Foodborne Illnesses / Botulism /

Symptoms of Botulism

After their ingestion, botulinum neurotoxins are absorbed primarily in the duodenum and jejunum, pass into the bloodstream, and travel to synapses in the nervous system. There, the neurotoxins cause flaccid paralysis by preventing the release of acetylcholine (a neurotransmitter) at neuromuscular junctions, thereby preventing motor-fiber stimulation.

The flaccid paralysis progresses symmetrically downward, usually beginning with the eyes and face before moving to the throat, chest, and extremities. When the diaphragm and chest muscles become fully involved, respiration is inhibited and, unless the patient is ventilated, death from asphyxia results.

Classic symptoms of botulism include nausea, vomiting, fatigue, dizziness, double vision, drooping eyelids, slurred speech, difficulty swallowing, dryness of skin, mouth, and throat, lack of fever, muscle weakness, and paralysis. Infants with botulism appear lethargic, feed poorly, are constipated, and have a weak cry and poor muscle tone. Throughout all such symptoms, the victims are fully alert, and the results of sensory examination are normal.

In foodborne botulism cases, symptoms usually begin 12 to 72 hours after the ingestion of toxin-containing food. The incubation period is usually 12 to 36 hours but may range from a few hours to 10 days. The rapidity of disease onset and rate of progression depend on the dose of the neurotoxin, with a range of hours to several days. The duration of symptoms is a function of toxin dose, toxin elimination, and neurologic regeneration.

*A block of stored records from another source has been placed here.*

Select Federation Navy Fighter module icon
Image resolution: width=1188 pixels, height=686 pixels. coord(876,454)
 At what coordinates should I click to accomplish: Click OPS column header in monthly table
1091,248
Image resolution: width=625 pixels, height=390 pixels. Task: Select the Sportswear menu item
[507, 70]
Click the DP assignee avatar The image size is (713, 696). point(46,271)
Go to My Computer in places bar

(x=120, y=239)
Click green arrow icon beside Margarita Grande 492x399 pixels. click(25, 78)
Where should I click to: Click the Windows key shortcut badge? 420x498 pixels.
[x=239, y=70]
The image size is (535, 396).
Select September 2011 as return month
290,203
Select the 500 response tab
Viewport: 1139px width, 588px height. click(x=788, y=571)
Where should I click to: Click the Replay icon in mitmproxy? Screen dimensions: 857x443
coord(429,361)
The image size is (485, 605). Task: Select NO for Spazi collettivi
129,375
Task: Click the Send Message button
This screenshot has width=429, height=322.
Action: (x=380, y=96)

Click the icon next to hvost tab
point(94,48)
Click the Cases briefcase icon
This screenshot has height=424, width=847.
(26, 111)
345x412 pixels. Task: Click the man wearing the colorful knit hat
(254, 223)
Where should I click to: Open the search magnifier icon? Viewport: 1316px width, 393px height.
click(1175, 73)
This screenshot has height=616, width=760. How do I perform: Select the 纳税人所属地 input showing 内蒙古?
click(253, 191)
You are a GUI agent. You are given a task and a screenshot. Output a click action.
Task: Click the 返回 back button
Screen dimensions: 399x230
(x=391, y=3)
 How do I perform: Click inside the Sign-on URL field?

If diagnosed early, botulism can be treated with an antitoxin that blocks the action of toxin circulating in the blood. Botulinum antitoxin is produced from the serum of toxoid- and toxin-immunized horses. Infant botulism is treated with a human-derived antitoxin (BabyBIG). Few articles have been published on hypersensitivity to equine-source botulinum antitoxin formulations, yet the potential for antitoxin-induced anaphylaxis is an important concern. Clinical data support the effectiveness of antitoxin when it is used before all circulating toxin has been bound.